Enabling MoE on the Edge via Importance-Driven Expert Scheduling

Abstract--The Mixture of Experts (MoE) architecture has emerged as a key technique for scaling Large Language Models by activating only a subset of experts per query. Deploying MoE on consumer-grade edge hardware, however, is constrained by limited device memory, making dynamic expert offloading essential. Unlike prior work that treats offloading purely as a scheduling problem, we leverage expert importance to guide decisions, substituting low-importance active experts with functionally similar ones already cached in GPU memory, thereby preserving accuracy.

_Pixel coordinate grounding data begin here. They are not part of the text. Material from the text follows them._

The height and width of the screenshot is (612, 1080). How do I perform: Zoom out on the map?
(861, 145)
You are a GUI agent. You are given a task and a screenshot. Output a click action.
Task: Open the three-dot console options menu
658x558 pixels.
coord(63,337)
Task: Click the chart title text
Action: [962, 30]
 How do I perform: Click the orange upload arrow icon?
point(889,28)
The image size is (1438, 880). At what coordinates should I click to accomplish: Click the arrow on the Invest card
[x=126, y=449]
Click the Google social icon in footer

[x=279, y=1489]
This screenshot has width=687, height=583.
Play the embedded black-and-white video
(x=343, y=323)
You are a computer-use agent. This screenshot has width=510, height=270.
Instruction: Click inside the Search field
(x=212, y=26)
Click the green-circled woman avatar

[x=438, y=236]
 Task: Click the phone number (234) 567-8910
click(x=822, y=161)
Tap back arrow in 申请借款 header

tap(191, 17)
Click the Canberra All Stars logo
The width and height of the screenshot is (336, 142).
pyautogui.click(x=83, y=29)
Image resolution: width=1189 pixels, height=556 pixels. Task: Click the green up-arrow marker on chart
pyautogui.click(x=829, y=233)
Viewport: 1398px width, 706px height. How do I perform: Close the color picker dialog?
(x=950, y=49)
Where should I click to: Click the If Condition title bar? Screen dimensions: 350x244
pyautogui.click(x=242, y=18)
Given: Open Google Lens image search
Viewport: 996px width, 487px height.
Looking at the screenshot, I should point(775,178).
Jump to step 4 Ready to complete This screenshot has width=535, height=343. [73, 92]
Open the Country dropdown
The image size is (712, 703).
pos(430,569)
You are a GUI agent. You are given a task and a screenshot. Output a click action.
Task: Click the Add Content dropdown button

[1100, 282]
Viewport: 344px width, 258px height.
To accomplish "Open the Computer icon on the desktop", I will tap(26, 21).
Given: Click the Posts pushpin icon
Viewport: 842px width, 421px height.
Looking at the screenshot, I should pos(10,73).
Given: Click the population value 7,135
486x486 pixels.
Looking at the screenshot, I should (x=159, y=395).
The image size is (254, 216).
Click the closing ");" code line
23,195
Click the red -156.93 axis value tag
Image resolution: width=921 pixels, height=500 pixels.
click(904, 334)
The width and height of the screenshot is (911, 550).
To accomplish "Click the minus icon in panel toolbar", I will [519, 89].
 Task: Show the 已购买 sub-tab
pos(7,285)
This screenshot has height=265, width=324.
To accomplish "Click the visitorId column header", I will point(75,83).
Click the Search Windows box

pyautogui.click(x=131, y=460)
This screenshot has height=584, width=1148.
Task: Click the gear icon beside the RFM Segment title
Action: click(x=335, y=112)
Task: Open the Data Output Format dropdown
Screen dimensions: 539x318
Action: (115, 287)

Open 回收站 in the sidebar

As a result, this design reduces memory usage and data transfer, while largely eliminating PCIe overhead. In addition, we introduce a scheduling policy that maximizes the reuse ratio of GPU-cached experts, further boosting efficiency. Our extensive evaluations show that, compared with state-of-the-art approaches, our method achieves a 48% reduction in decoding latency and maintains an expert cache hit rate above 60%, all while preserving nearly lossless accuracy. MoE architectures offer a promising approach for deploying Large Language Models (LLMs) on edge devices, addressing an increasingly critical need [31], [30], [22]. Y et, edge servers are often limited in computational capacity and GPU memory, restricting full model deployment and rapid [32], [39]. Compared with dense models that compute all parameters for every input, MoE architectures mitigate these constraints by partitioning feed-forward layers into multiple experts [19], activating only a sparse subset per token. This design thus can drastically reduces computation overhead. However, GPU memory limitations introduce a new bottleneck: experts must frequently be offloaded to CPU memory and repeatedly loaded back to the GPU, resulting in substantial inference latency.